## [Short problem 1]
In the text on New Jersey Senate bill No. 2625, write out the passage starting with "The Bill, if" and going on through "for certain violations.", swapping "penalties" for "fines".
## [Short problem 2]
According to the text on New Jersey Senate bill No. 2625, which senator introduced the bill?
## [Short problem 3]
Continue the text on New Jersey Senate bill No. 2625 from where it stops.

## [Text block]
━━━━
Senate, No. 2625, a bill introduced into the New Jersey Senate on December 8, 2014 by Senator Stephen M. Sweeney, is a good attempt at tracking the movement of dogs and cats into New Jersey through rescue channels, as well as traditional sales.  There may be individuals worried that this Bill requires anyone purchasing a dog or cat out of state to register as an animal importer.  However, it appears as if such purchases would not require registration if the purchaser transports the animal personally.  Of course an interstate veterinary health certificate would still be required for such importation.

The Bill, if enacted, would establish animal importer registration, and animal grooming facility and animal training facility licenses; and also establish requirements for animal importers, animal grooming facilities, and animal training facilities and penalties for certain violations.

Specifically, the Bill would require the registration of any animal importer, defined as “any person who brings a cat or dog into the State from another state or sovereign entity for the purpose of offering the cat or dog for sale, adoption, or transfer in exchange for any fee, sale, voluntary contribution, service, or other consideration  . . . including animal rescues, adoption, or humane relocation, or delivery organizations.”
━━━━
## [Entries shown]
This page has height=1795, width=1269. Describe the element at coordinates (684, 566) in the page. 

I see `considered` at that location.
━━━━
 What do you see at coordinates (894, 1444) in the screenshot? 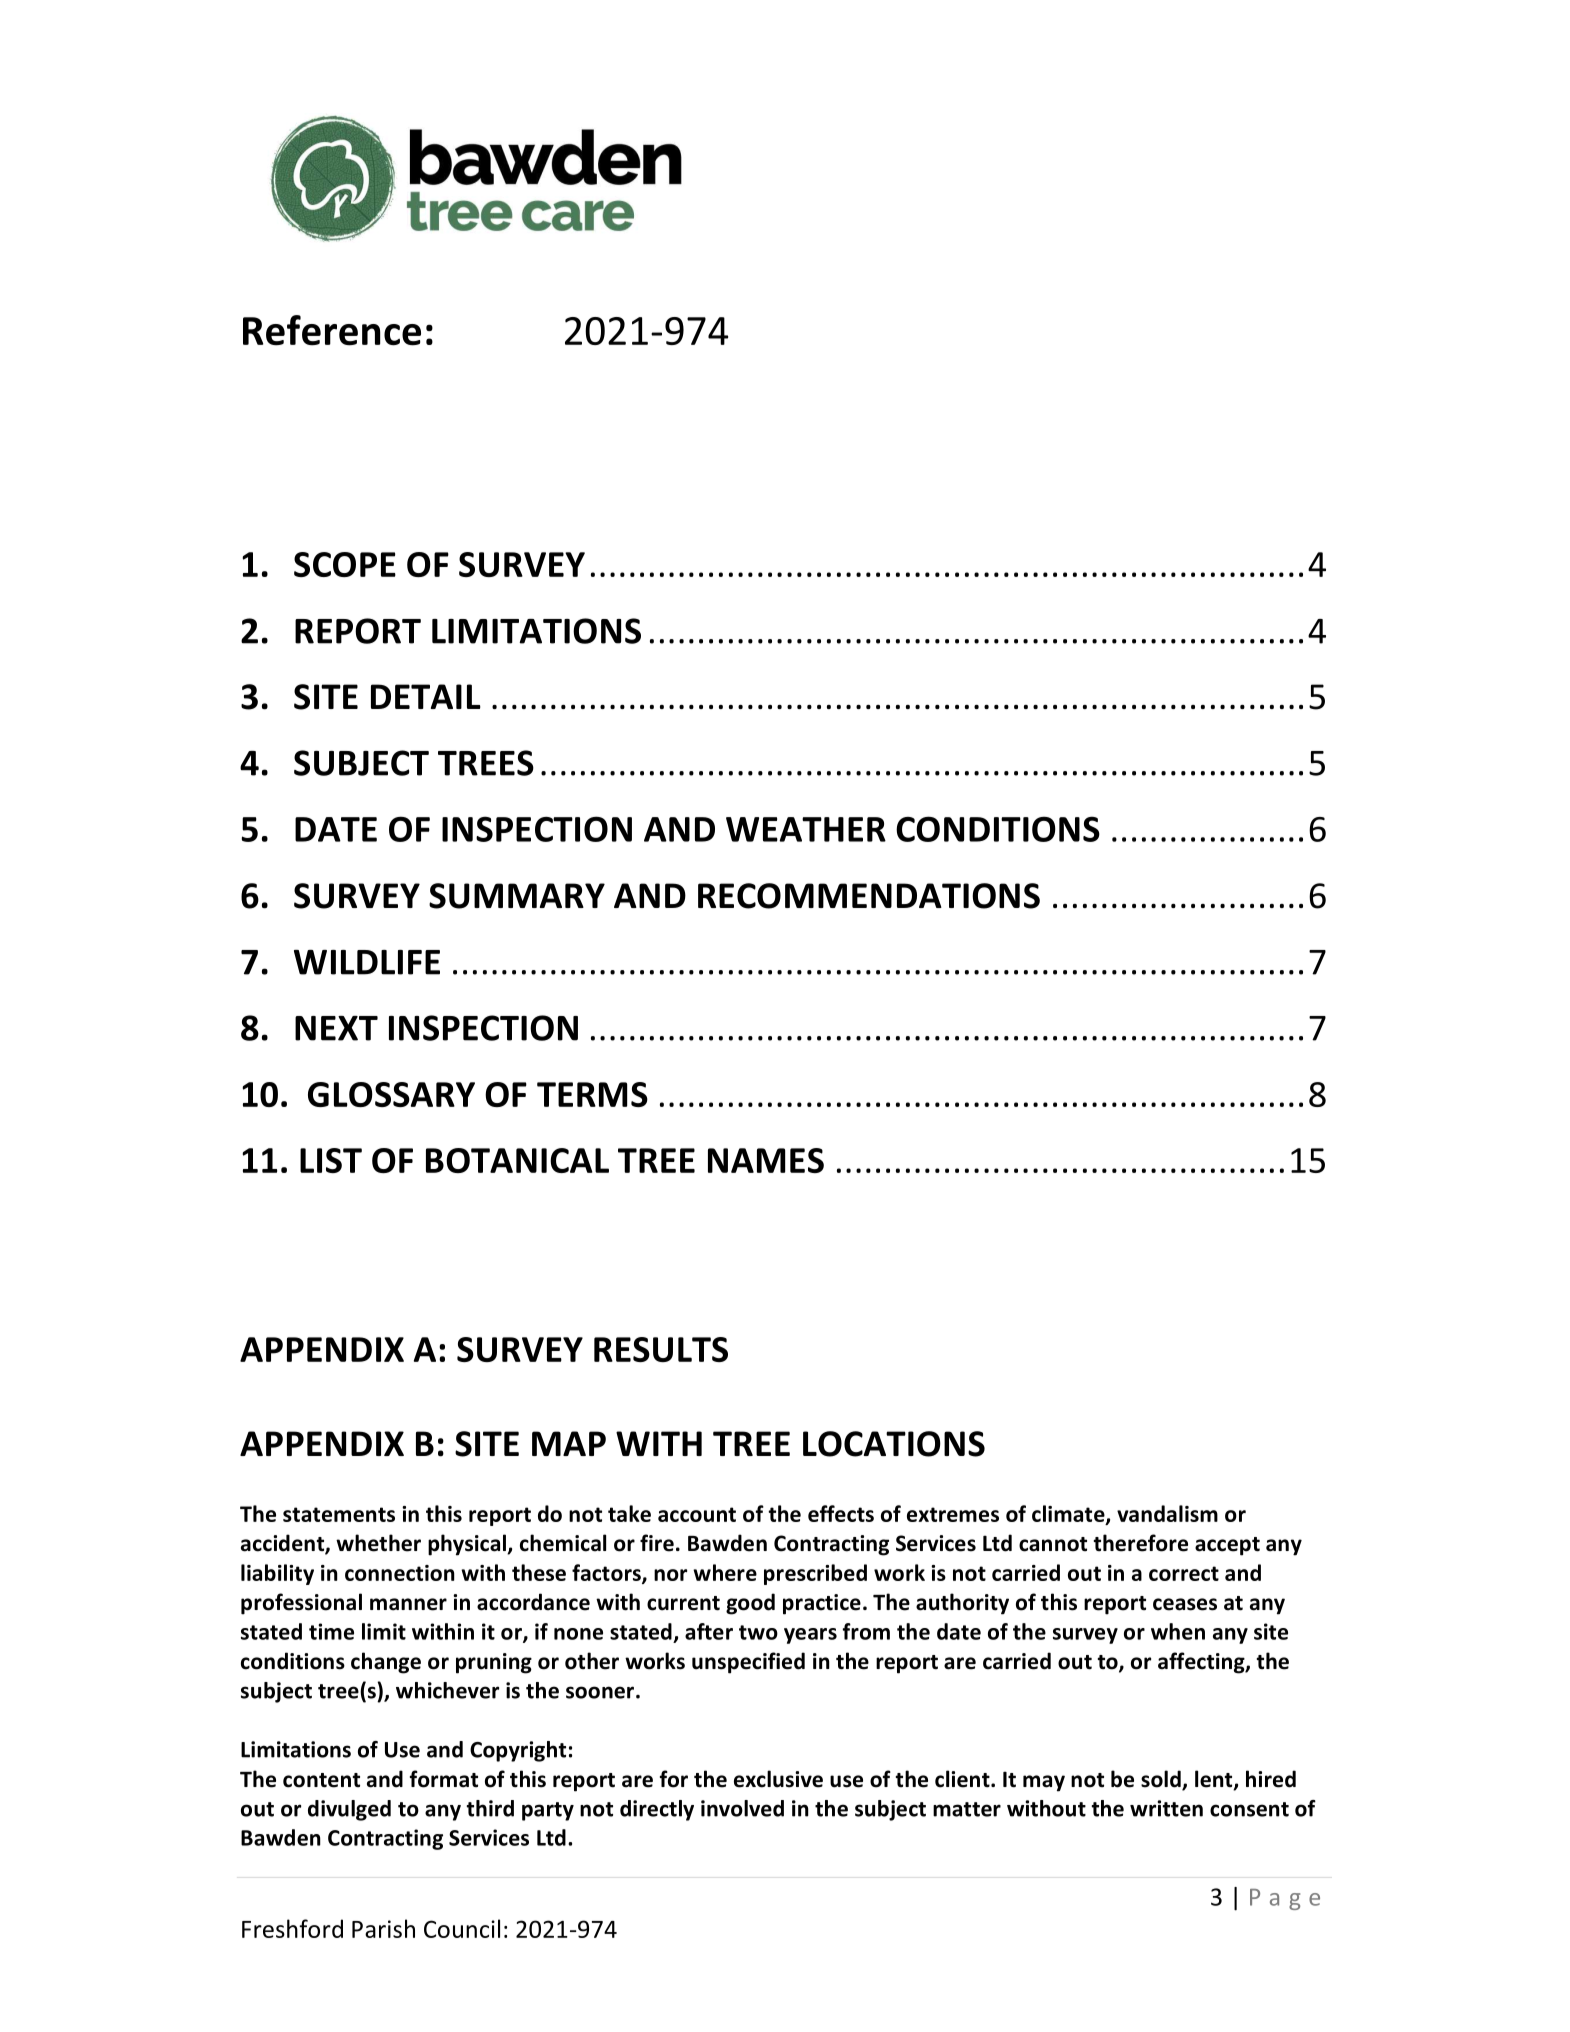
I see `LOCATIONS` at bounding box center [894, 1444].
━━━━
## [Task answer 1]
The Bill, if enacted, would establish animal importer registration, and animal grooming facility and animal training facility licenses; and also establish requirements for animal importers, animal grooming facilities, and animal training facilities and fines for certain violations.

## [Task answer 2]
Senator Stephen M. Sweeney

## [Task answer 3]
In addition to registering animal importers, the Department of Health would have to draft “rules and regulations for the health, safety, and humane treatment of cats and dogs by animal importers.”

Other States, including Connecticut and Rhode Island, already have similar requirements.  Rhode Island’s comprehensive regulations governing the Importation of Dogs and Cats for the Purpose of Rescue, Shelter, Foster, Adoption, Brokering, or Remote Sale, are a good reference.  See Rule 8.00.

The Bill also requires reporting of “the State or country of origin of each cat or dog brought into the state by the animal importer.”

This may be difficult to ascertain if the animal has been relocated from shelter to shelter, which purportedly is becoming more and more common, as shelters are increasingly pressured to minimize the euthanasia of the animals in their care.  While decreasing euthanasia is everyone’s objective, the repeated relocation of animals can create stress, and their care during transportation, often across state lines, should be regulated.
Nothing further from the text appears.